### [Task]
Scan the entries below and return each line that contains "Contact".

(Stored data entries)
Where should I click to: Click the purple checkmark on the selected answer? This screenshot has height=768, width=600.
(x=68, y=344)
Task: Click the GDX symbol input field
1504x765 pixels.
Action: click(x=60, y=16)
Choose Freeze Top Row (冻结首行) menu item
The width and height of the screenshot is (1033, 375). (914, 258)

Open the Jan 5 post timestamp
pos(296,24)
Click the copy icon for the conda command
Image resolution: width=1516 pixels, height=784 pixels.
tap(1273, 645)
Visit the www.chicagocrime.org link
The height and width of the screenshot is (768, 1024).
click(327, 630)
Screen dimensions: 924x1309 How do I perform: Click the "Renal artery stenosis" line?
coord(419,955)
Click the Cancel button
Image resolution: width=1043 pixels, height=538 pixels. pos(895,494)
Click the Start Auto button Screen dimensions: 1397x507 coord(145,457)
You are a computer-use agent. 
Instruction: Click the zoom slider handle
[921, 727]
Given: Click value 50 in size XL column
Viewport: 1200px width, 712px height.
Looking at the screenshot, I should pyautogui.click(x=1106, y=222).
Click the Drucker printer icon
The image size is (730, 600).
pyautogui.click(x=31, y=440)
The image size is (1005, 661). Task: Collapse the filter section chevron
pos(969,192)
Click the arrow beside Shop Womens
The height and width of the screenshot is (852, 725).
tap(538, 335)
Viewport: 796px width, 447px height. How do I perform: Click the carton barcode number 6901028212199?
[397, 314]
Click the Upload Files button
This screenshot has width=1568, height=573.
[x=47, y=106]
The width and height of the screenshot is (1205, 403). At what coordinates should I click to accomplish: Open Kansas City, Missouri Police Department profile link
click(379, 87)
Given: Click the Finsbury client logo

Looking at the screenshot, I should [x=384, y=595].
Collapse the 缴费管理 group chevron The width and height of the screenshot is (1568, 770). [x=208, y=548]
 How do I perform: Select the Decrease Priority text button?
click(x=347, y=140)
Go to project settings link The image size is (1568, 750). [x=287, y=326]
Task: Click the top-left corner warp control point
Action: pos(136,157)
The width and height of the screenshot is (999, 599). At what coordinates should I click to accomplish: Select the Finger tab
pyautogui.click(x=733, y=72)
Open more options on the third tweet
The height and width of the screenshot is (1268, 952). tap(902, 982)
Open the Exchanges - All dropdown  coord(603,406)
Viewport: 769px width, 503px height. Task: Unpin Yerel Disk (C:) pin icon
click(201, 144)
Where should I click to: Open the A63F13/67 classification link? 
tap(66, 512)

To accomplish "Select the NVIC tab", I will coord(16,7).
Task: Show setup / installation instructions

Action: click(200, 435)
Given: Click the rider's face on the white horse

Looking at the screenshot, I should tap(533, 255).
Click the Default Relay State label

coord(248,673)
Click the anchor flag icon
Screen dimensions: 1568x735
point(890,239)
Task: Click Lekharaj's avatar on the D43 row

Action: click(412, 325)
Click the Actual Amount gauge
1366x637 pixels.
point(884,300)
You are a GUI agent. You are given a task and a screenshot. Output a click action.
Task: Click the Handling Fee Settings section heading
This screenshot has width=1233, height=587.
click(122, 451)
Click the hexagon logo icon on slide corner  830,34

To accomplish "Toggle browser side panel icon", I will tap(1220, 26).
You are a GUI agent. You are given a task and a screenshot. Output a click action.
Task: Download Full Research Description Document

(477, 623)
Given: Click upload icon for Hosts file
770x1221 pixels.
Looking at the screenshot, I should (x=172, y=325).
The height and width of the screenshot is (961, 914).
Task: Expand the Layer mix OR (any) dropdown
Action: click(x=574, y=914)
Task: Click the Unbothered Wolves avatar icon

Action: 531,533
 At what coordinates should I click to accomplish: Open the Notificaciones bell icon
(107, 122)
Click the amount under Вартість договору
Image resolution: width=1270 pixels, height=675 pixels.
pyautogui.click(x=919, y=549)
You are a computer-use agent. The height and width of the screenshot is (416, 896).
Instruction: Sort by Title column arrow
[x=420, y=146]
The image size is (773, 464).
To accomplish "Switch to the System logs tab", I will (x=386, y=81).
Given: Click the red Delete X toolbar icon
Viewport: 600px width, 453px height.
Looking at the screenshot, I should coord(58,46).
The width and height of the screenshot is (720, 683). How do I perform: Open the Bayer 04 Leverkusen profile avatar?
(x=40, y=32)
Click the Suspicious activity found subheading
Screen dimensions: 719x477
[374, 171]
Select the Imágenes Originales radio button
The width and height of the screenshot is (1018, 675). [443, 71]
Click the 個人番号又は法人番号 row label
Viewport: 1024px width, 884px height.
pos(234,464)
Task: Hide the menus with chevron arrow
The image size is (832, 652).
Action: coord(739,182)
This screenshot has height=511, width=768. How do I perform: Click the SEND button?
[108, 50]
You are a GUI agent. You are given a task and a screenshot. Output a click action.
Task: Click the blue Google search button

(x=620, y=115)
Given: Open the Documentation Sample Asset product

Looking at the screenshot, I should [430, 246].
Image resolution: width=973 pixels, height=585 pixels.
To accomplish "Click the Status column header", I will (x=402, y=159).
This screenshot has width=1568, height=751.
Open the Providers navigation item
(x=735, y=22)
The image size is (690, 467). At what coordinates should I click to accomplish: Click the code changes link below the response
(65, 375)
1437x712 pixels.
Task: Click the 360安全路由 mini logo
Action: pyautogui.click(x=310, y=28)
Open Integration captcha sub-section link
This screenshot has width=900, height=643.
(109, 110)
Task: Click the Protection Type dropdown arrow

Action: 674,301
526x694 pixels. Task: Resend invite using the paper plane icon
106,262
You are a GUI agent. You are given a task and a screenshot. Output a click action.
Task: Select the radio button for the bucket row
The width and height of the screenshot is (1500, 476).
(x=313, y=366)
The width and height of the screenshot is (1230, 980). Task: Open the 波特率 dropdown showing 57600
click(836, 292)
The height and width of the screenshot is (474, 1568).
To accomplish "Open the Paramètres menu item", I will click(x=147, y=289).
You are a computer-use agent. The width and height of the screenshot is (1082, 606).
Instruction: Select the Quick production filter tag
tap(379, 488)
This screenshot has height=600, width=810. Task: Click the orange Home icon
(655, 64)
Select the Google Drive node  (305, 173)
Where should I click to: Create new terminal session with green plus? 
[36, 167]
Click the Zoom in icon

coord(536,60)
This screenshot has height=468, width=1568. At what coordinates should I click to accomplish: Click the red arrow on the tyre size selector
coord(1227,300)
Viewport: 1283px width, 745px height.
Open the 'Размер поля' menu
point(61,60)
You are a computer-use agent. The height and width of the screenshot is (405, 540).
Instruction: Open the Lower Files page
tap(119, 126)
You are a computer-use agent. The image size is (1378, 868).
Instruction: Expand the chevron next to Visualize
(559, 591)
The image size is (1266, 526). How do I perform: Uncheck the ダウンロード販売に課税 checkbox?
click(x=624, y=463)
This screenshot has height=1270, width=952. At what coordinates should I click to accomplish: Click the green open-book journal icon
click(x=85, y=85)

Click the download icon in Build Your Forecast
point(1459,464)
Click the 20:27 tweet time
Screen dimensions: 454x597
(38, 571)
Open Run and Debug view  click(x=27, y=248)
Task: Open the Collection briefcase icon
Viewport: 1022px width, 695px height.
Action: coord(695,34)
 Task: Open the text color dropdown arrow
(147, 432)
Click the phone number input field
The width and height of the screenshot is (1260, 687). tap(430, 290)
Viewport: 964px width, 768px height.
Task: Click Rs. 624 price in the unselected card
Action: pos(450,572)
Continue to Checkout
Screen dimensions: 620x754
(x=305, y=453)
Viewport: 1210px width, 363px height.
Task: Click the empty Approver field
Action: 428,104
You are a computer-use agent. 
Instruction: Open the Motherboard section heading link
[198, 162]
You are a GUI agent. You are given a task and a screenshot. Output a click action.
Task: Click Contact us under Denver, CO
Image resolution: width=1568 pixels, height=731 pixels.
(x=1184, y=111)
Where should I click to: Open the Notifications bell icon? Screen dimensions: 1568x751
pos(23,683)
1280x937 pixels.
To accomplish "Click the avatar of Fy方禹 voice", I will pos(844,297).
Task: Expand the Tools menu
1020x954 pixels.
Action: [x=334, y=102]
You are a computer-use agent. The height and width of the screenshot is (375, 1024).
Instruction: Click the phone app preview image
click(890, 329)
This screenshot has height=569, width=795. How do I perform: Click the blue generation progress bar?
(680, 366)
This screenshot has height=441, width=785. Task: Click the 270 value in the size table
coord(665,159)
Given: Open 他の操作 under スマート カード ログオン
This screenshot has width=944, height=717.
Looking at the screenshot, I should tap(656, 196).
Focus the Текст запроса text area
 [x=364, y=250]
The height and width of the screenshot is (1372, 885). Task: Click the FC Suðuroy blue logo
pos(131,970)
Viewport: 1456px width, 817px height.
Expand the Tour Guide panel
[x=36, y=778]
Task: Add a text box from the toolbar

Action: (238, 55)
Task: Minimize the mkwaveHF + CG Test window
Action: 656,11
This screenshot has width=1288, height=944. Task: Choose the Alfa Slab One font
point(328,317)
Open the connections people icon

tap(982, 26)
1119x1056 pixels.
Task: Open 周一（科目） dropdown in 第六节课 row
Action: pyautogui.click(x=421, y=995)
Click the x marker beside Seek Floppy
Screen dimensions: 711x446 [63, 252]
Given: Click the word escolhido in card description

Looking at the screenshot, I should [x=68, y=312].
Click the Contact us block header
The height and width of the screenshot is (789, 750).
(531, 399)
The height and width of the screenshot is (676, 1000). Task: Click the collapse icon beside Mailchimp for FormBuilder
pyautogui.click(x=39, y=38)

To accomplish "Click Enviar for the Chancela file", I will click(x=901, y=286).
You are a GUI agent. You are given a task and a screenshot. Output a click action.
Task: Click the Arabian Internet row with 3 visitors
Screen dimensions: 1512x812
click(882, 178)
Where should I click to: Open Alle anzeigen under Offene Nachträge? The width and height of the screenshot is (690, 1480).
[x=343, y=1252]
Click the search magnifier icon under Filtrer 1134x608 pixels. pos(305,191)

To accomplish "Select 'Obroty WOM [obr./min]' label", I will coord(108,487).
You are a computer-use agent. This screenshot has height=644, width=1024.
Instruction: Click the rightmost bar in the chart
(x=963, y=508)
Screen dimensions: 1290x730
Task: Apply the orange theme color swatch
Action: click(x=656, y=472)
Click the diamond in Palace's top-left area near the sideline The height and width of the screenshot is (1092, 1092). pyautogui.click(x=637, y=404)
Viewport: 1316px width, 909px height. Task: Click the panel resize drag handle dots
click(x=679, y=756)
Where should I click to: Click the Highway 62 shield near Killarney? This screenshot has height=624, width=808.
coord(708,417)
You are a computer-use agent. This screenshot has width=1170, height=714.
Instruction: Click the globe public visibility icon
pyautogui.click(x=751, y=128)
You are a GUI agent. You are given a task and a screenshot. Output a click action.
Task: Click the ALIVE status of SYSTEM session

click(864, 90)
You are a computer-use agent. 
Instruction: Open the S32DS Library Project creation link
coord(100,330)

### [Exercise output]
Task: Click Contact us under Denver, CO
Click the Contact us block header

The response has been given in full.